Calverton’s bog is made up of seven ponds separated by rock dams. Water is purified as it flows over rocks and boulders on its way from pond to pond.

“We built the bog to help slow the runoff water coming in from Route 2/4,” said headmaster Dan Hildebrand, who oversees a school of 400-plus students at the bottom of a large hill. Erosion threatens not only the property but also local waterways — from Sewell Branch to Hunting Creek to the Patuxent River to the Bay.

The Cedar Bog, named for its dominant tree, is Calvert County’s first converted, water-retention bog.

Returning from spring break, students found the bog replacing an undeveloped tract just off the road. Many of the students spent Earth Day working on the bog. They mulched the newly bogged stretch of land near the school’s playground, planting over 200 indigenous trees, shrubs and plants chosen to replicate pre-colonial conditions.

Eventually, paths will bring visitors to the bog.

Beyond saving the Bay and bringing people closer to nature, the bog has another job. It gives Calverton an outdoor classroom suited to its learning style, which puts students in the middle of their subjects, not observing them through textbooks.

The Cedar Bog was built with the help of Underwood & Associates, who began the groundwork and architecture of the project, and a grant from the Chesapeake Bay Trust.

See Cedar Bog at its dedication at 11am on June 10: 301-855-8753; Calvertonschool.org.

–Daniel Manning

This Week’s Creature Feature

Furry Fido can help save the Gulf Coast

Look around your home. Do you see fine feline or canine hairs coating the couch, the floor or your clothes? Before you break out the lint roller, consider that all that excess animal hair in your living room could be floating on the Gulf of Mexico, absorbing harmful oil.

Hair — from humans and animals — is woven or stuffed into sponge-like mats and booms that are flung onto the oil spill. The hairy barriers are laid near shores and marshes, helping to protect these fragile ecosystems from the ravages of the spill.

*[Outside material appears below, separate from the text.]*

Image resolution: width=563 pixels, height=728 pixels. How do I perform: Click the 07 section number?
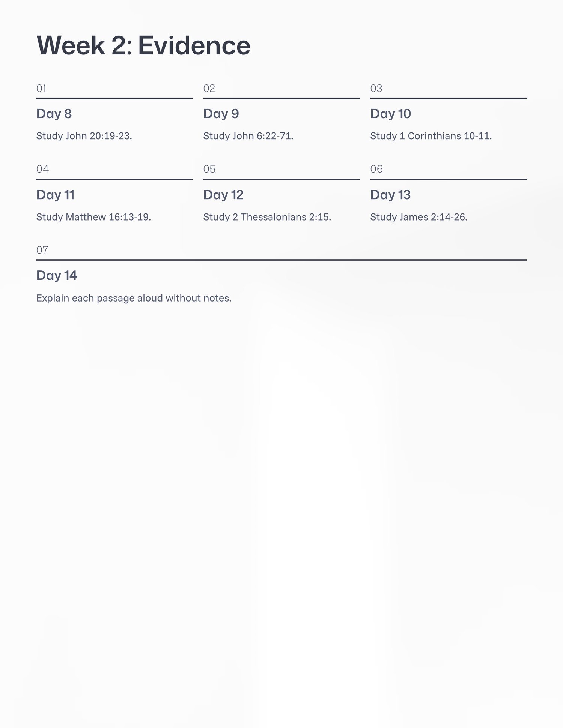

Local salons and charities have been requesting that good Samaritans donate their hair to help absorb the oil seeping toward the gulf coast. While human hair does absorb oil, many humans are loath to part with their locks.

That’s where pet hair comes in.

California charity Matter of Trust requests that you send them bags of household sundries — from pet fur to fleece to feathers to nylons — so that they can construct hair-booms and hair-mats that float the gulf coast absorbing harmful oil.

Before you shave your pet for charity, take a look at their requirements: at the moment Matter of Trust is at capacity for storing pet hair and nylon and asks that willing donators collect a box of natural fibers, which will be needed in the coming months. So far, the charity has seen donations from Japan, the U.K. and all over the United States.

Locally, former Annapolis mayor Ellen Moyer is hoping to organize an Annapolitan pet hair collection branch for hometown donations.

“Every day I hear people feeling helpless,” Moyer said about the oil spill. “There’s not too much we can do as individuals to make a difference. Collecting hair is something we can do to protect the wetlands, even if it’s not for this oil spill.”

Hair booms and mats would be useful to our Bay even after the Gulf of Mexico is cleaned, according to Moyer.

“I would suspect that the mats could be used in fragile type places near storm drains,” says Moyer, who believes that the mats would absorb oil and other toxic products that often seep into the Bay. “So it would seem to me that this is a simple way to volunteer and help.”

But for now, Moyer is a woman with a plan that needs a warehouse.

“To organize for a collection here, there needs to be a warehouse component,” she says. “If someone steps forward with a warehouse, then I’m willing to partner with them and do some of the legwork.” 

To make a difference, keep a grocery bag nearby the next time you brush your dog. Put all excess hair in the bag and store it , checking with the website for donation requests. If you take your pet to a groomer, ask if the company donates the fur.

While Matter of Trust has plenty of hair at the moment, it still needs dollars. Donate funds to the charity so that it can continue to create new booms and transport them to the Gulf Coast. Your pet’s fur is rapidly becoming the coast’s last line of protection.